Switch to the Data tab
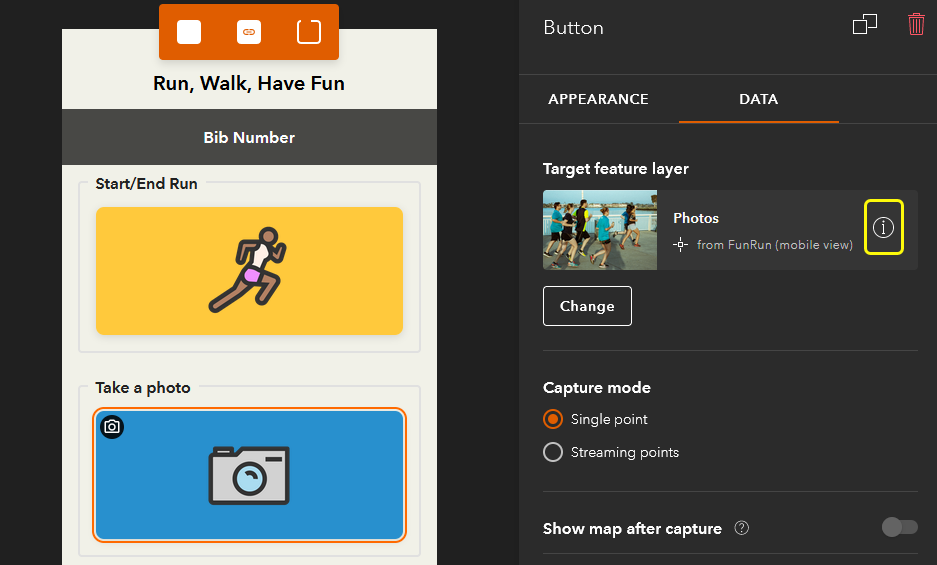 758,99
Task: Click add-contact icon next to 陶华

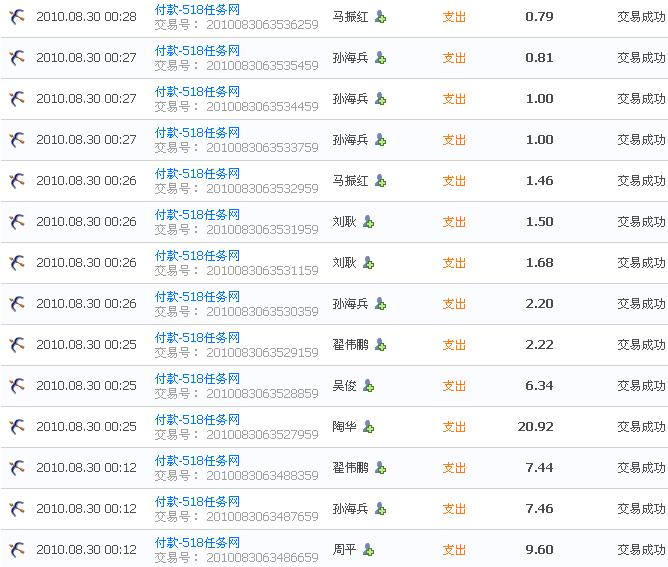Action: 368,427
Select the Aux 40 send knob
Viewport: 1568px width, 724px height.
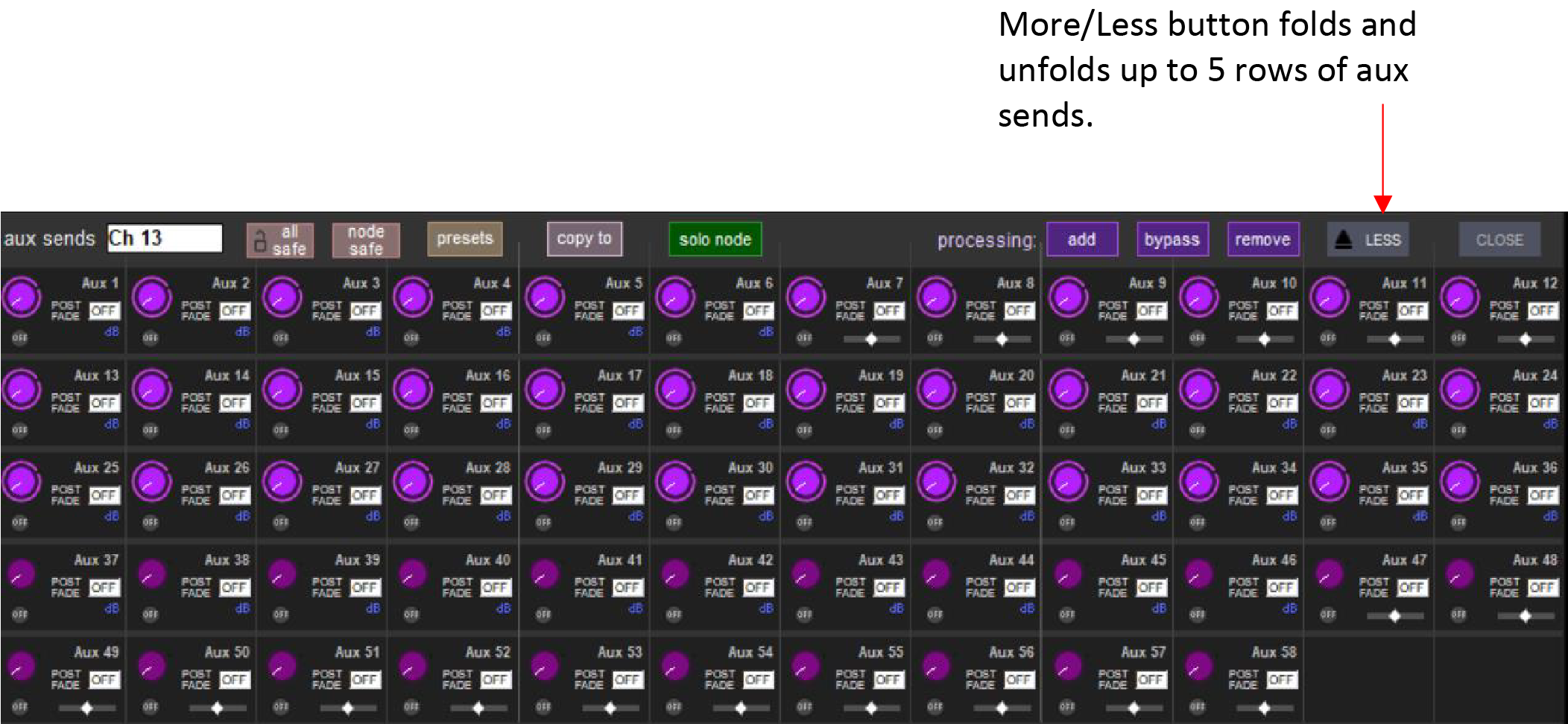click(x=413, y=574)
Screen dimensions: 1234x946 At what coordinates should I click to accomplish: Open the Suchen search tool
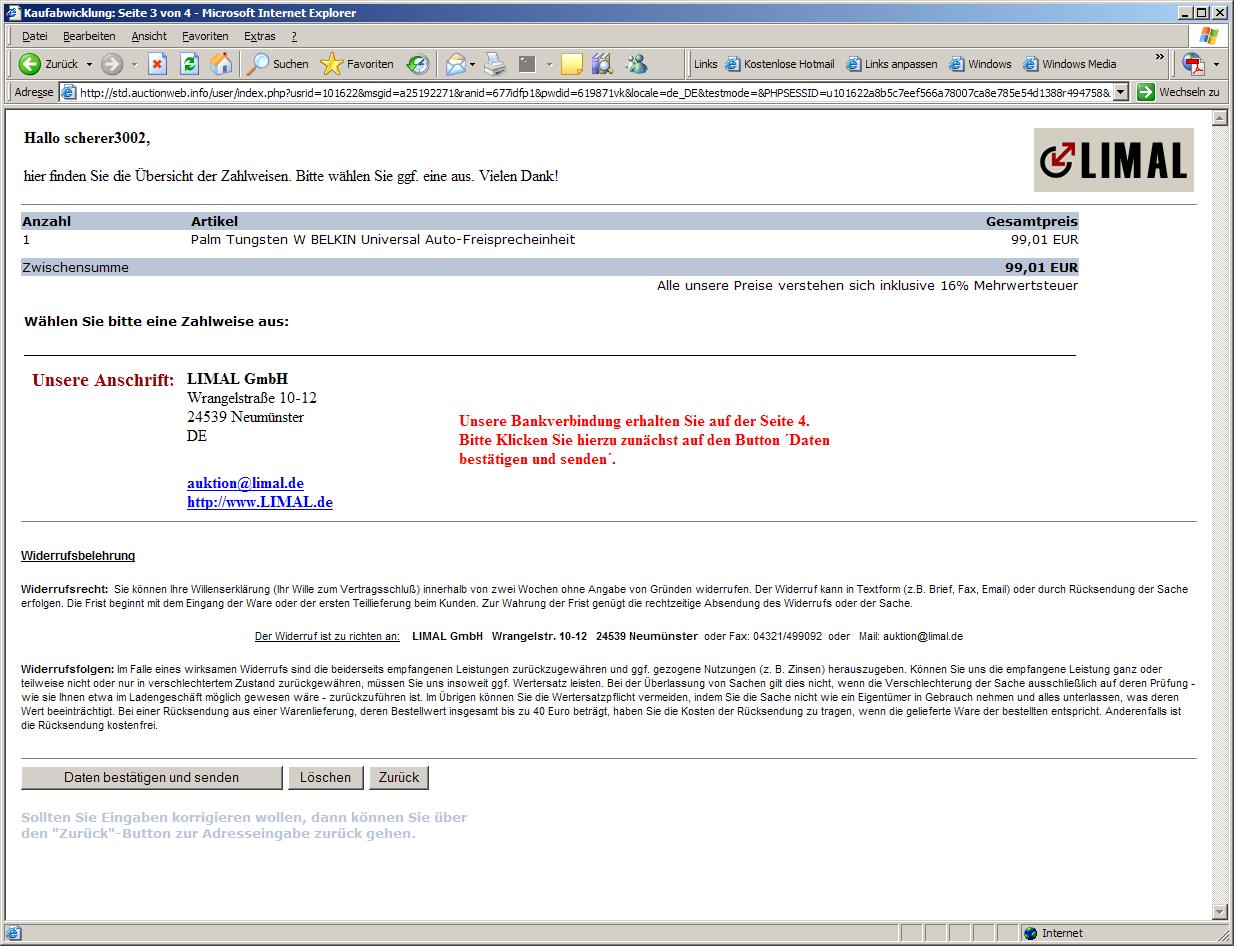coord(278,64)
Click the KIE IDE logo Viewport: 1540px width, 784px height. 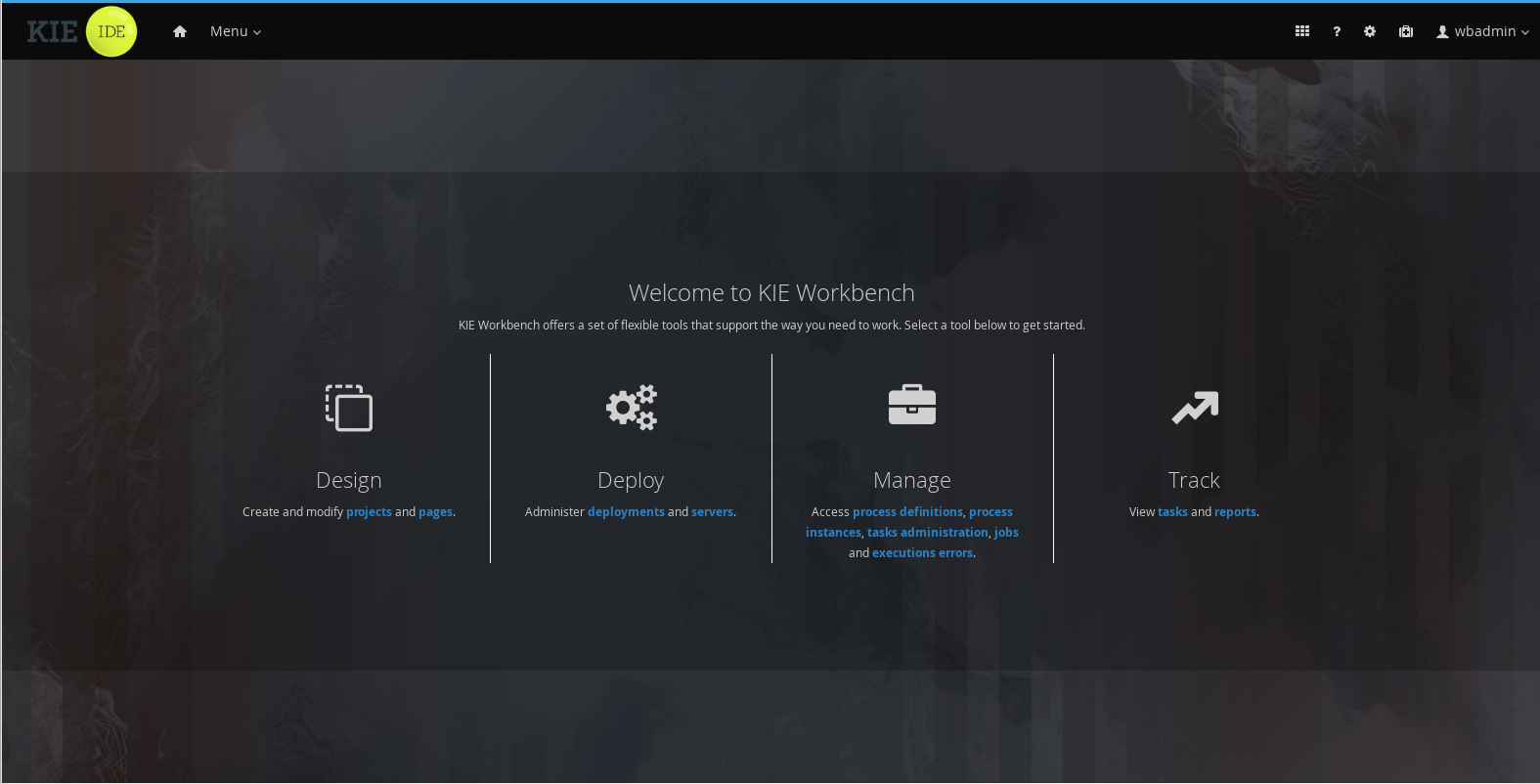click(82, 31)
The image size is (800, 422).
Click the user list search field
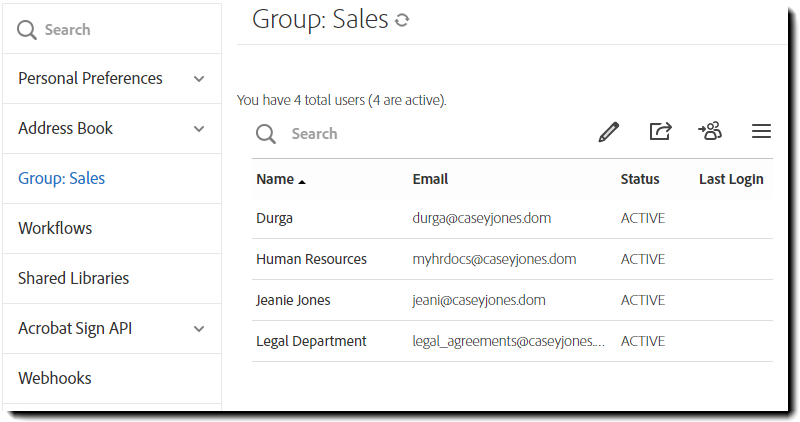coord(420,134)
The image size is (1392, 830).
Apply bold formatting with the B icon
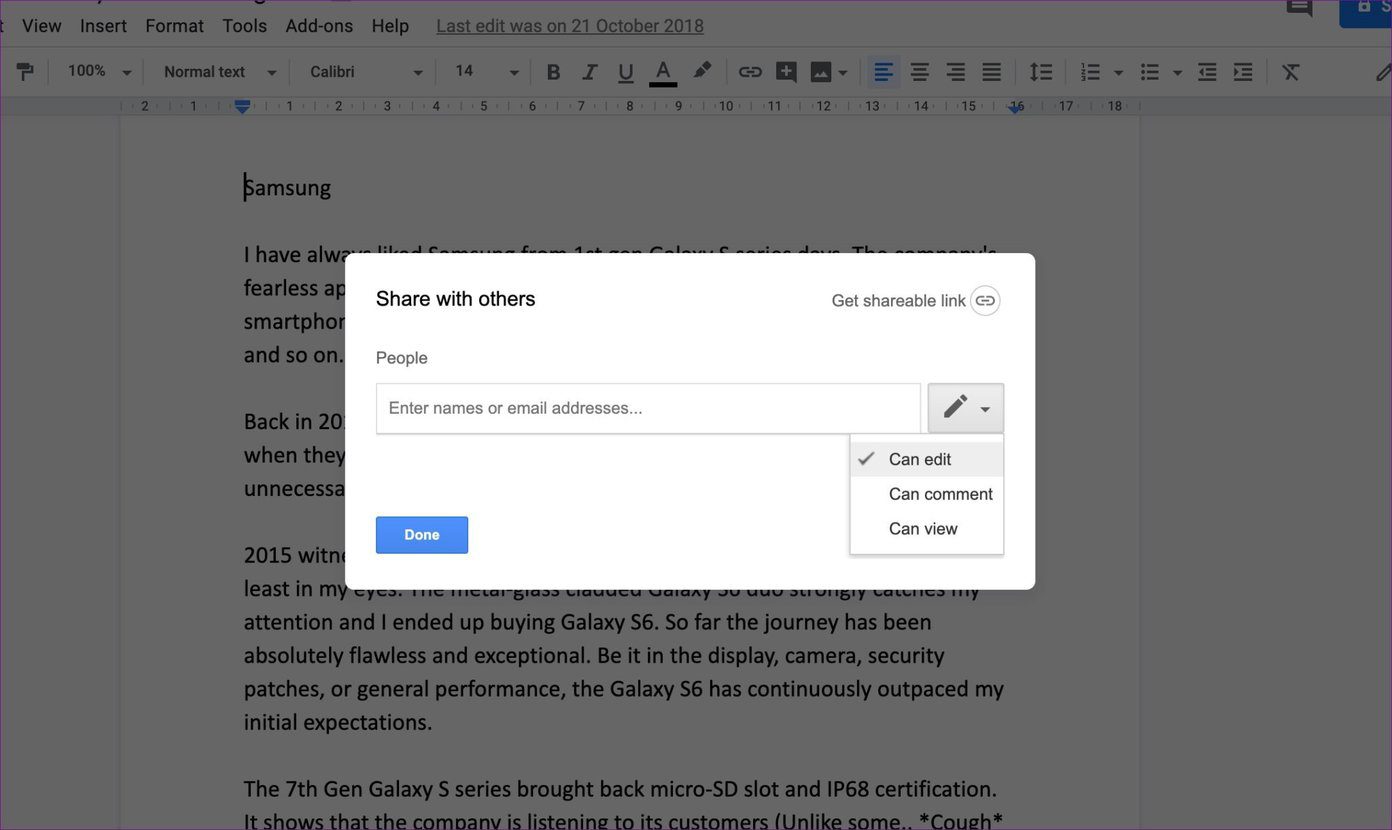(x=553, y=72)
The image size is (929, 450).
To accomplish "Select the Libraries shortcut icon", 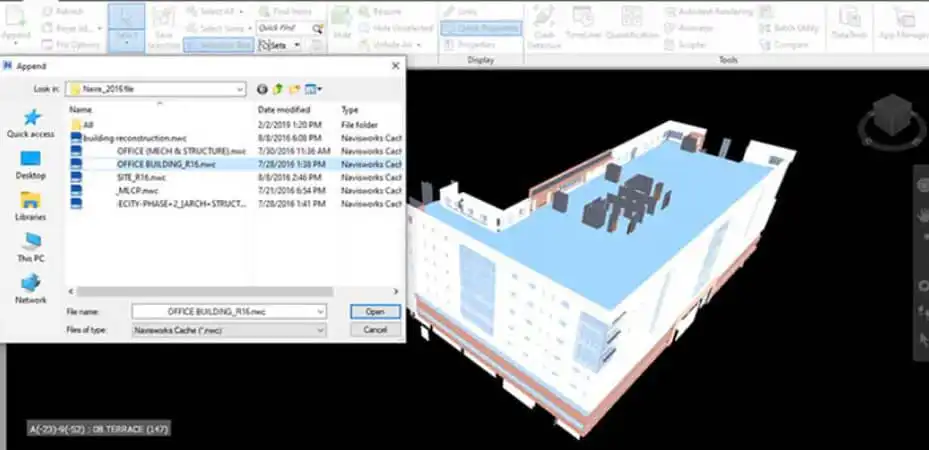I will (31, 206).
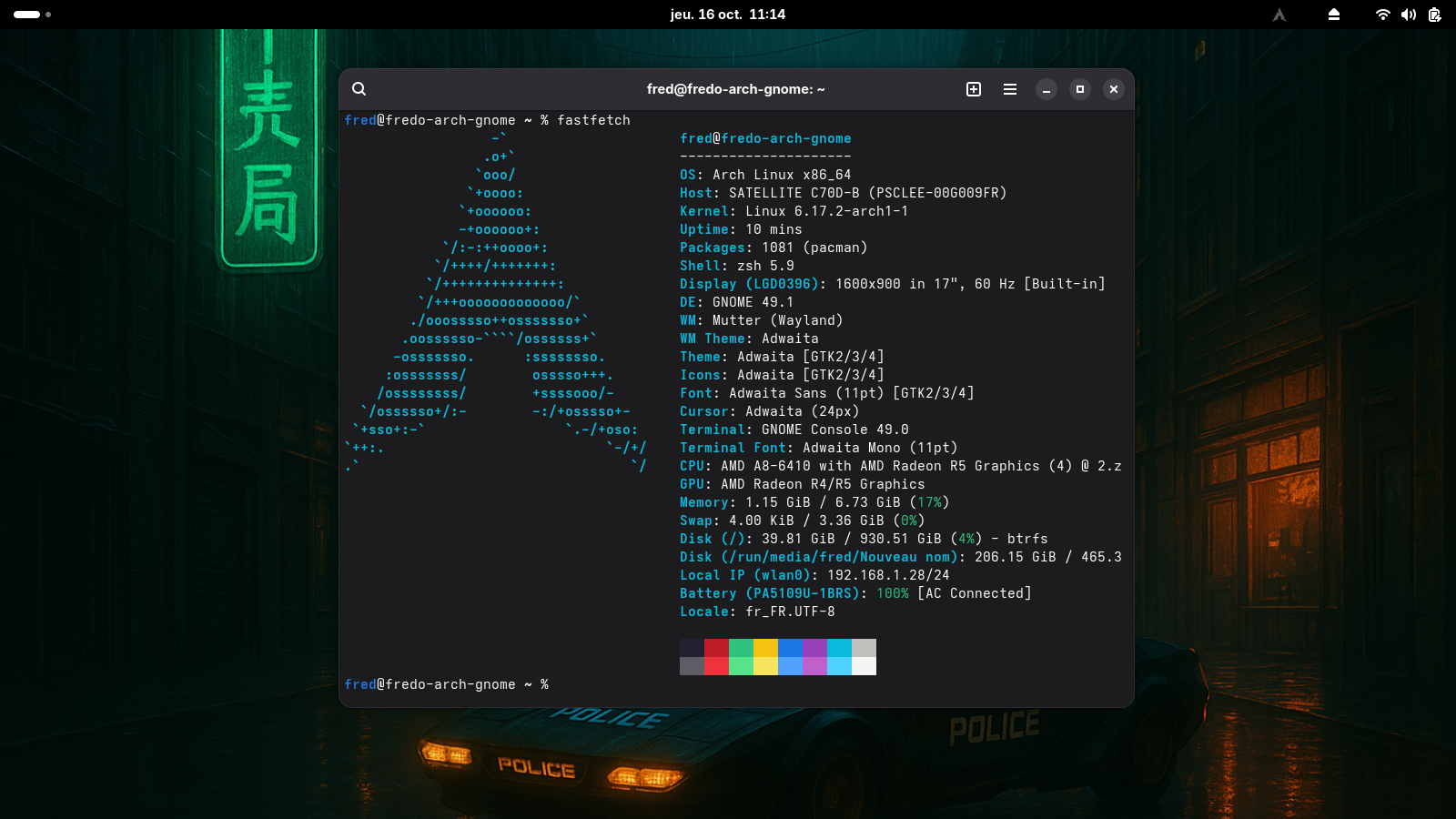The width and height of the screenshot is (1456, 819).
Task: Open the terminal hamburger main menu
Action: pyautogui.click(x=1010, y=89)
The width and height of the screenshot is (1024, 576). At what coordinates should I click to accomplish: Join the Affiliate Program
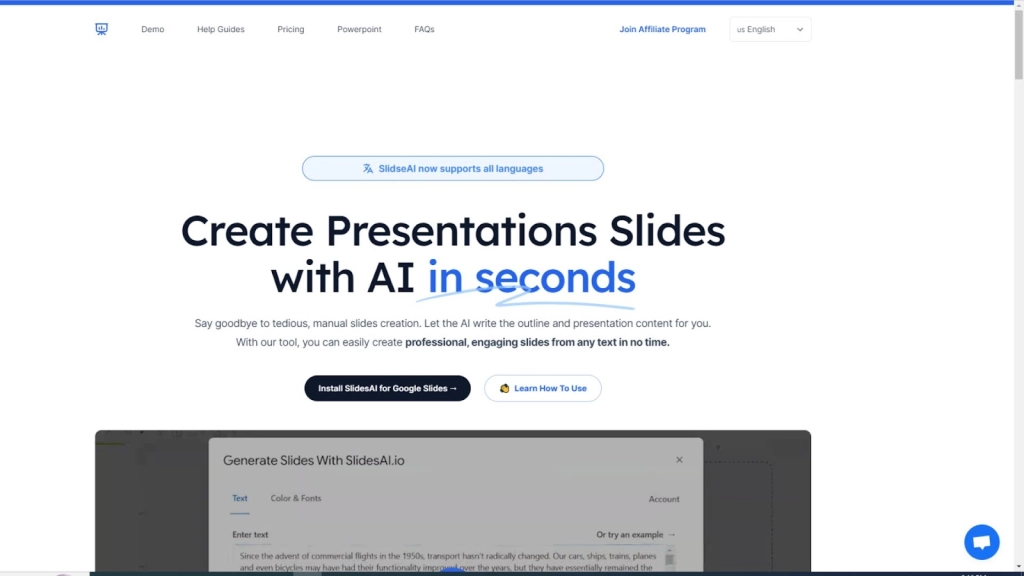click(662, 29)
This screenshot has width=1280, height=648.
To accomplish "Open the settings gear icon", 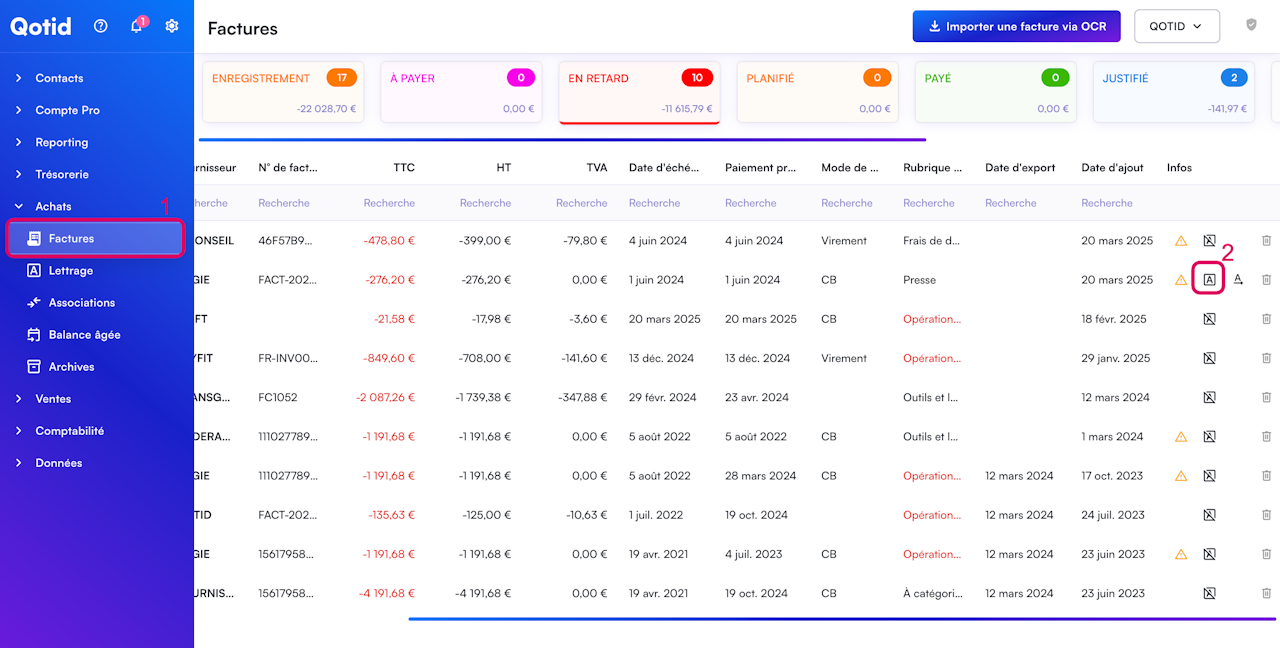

## JOB
Give the lines of the entries as a numbered list, starting at the line that contains "The width and height of the screenshot is (1024, 576)." and ending with the last line of the entries. Leave out blank lines and the pictures.

## WRITTEN ANSWER
1. The width and height of the screenshot is (1024, 576). At what coordinates should I click to accomplish: Join the Affiliate Program
2. click(662, 29)
3. This screenshot has width=1280, height=648.
4. To accomplish "Open the settings gear icon", 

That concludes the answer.